The problem with B is that it’s simply the wrong thing to optimize if you want a working rocket. And because it’s modeling the environment and trying to find an output that makes the environment-model do something specific, you’ll get bad agent-like behavior.
Let’s go back to take a closer look at case A. Suppose you have the wrong rocket specifications, but they’re “pretty close” in some sense. Maybe the most spec-friendly rocket doesn’t function, but the top 0.01% of designs by the program are mostly in the top 1% of rockets ranked by your approval.
The programmed goal is proxy #1. Then you look at some of the sampled (either randomly or through local search) top 0.01% designs for something you think will fly. Your approval is proxy #2. Your goal is the rocket working well.
What you’re really hoping for in designing this system is that even if proxy #1 and proxy #2 are both misaligned, their overlap or product is more aligned—more likely to produce an actual working rocket—than either alone.
This makes sense, especially under the model of proxies as “true value + noise,” but to the extent that model is violated maybe this doesn’t work out.
This is another way of seeing what’s wrong with case B. Case B just purely optimizes proxy #2, when the whole point of having human approval is to try to combine human approval with some different proxy to get better results.
As for local search vs. random sampling, this is a question about the landscape of your optimized proxy, and how this compares to the true value—neither way is going to be better literally 100% of the time.

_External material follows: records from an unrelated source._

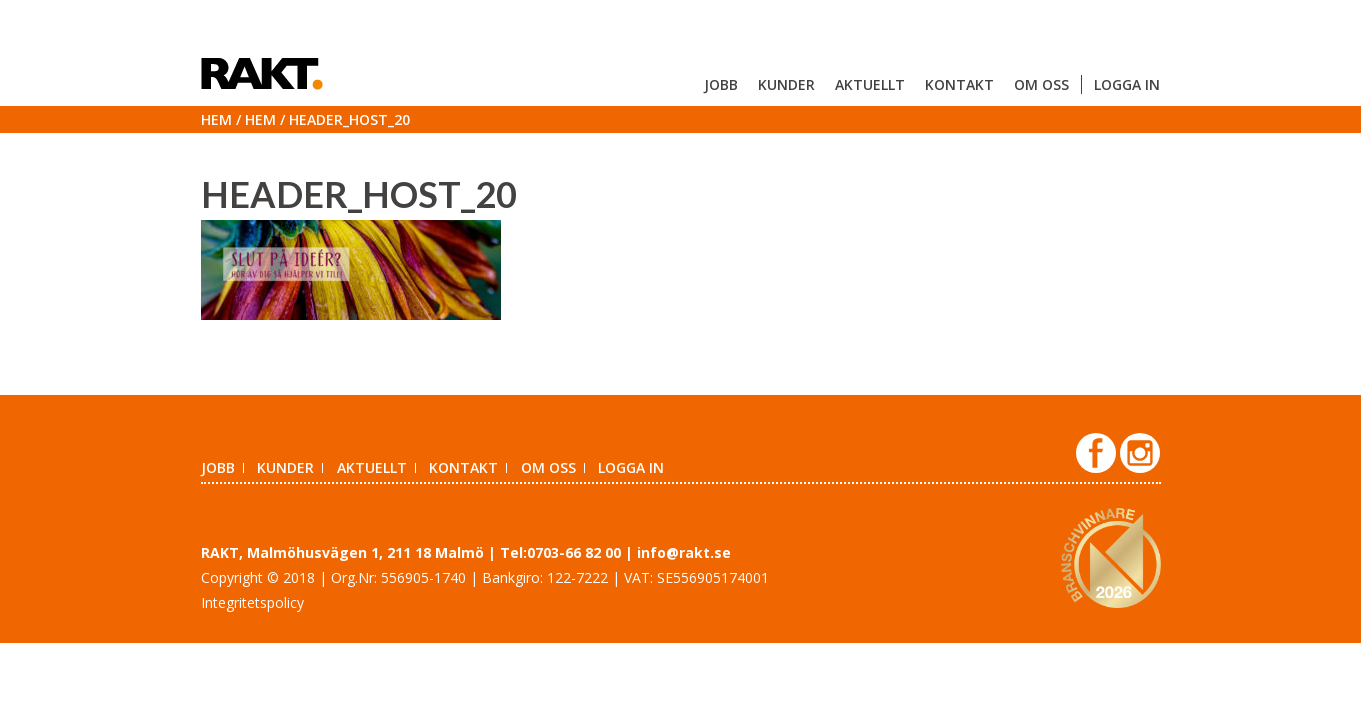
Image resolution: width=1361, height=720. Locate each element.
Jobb (721, 84)
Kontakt (959, 84)
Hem (216, 119)
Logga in (1127, 84)
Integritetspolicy (252, 602)
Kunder (786, 84)
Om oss (1041, 84)
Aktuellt (870, 84)
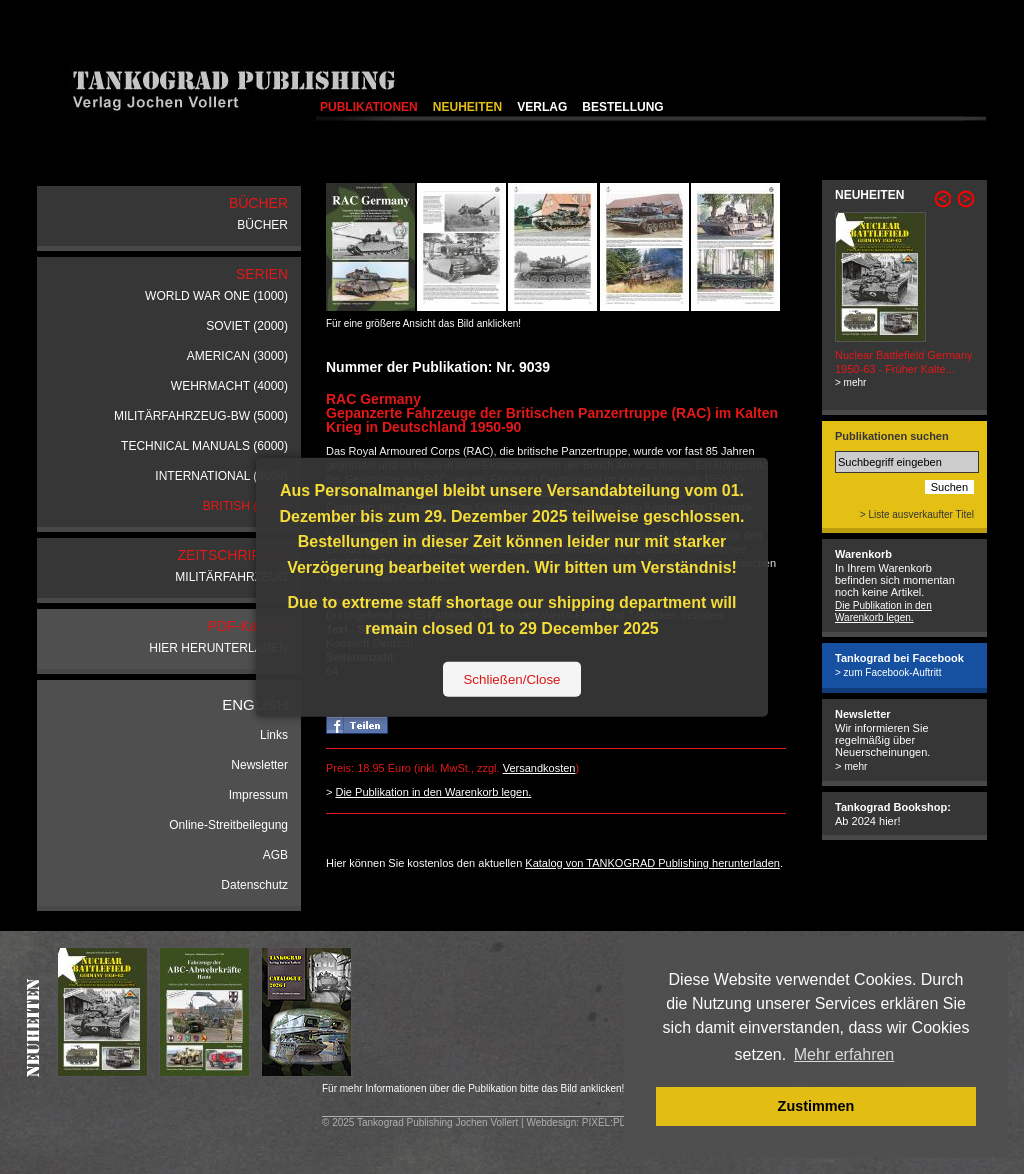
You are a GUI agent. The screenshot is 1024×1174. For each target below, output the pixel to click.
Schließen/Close (511, 678)
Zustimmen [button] (816, 1106)
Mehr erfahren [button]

If we imagine local optimization like water flowing downhill in the U.S., given a random starting point, the water is much more likely to end up at the mouth of the Mississippi river than it is to end up in Death Valley, even though Death Valley is below sea level. The Mississippi just has a broad network of similar states that lead into it via local optimization, whereas Death Valley is a “surprising” optimum. Under random sampling, you’re equally likely to find equal areas of the mouth of the Mississippi or Death Valley.
Applying this to rockets, I would actually expect local search to produce much safer results in case B. Working rockets probably have broad basins of similar almost-working rockets that feed into them in configuation-space, whereas the rocket that spells out a message to the experimenter is quite a bit more fragile to perturbations.
(Even if rockets are so complicated and finnicky that we expect almost-working rockets to be rarer than convincing messages to the experimenter, we still might think that the gradient landscape makes gradient descent relatively better.)
In case A, I would expect much less difference between locally optimizing proxy #1 and sampling until it was satisfied. The difference for human approval came because we specifically didn’t want to find the unstable, surprising maxima of human approval. And maybe the same is true of our hand-coded rocket specifications, but I would expect this to be less important.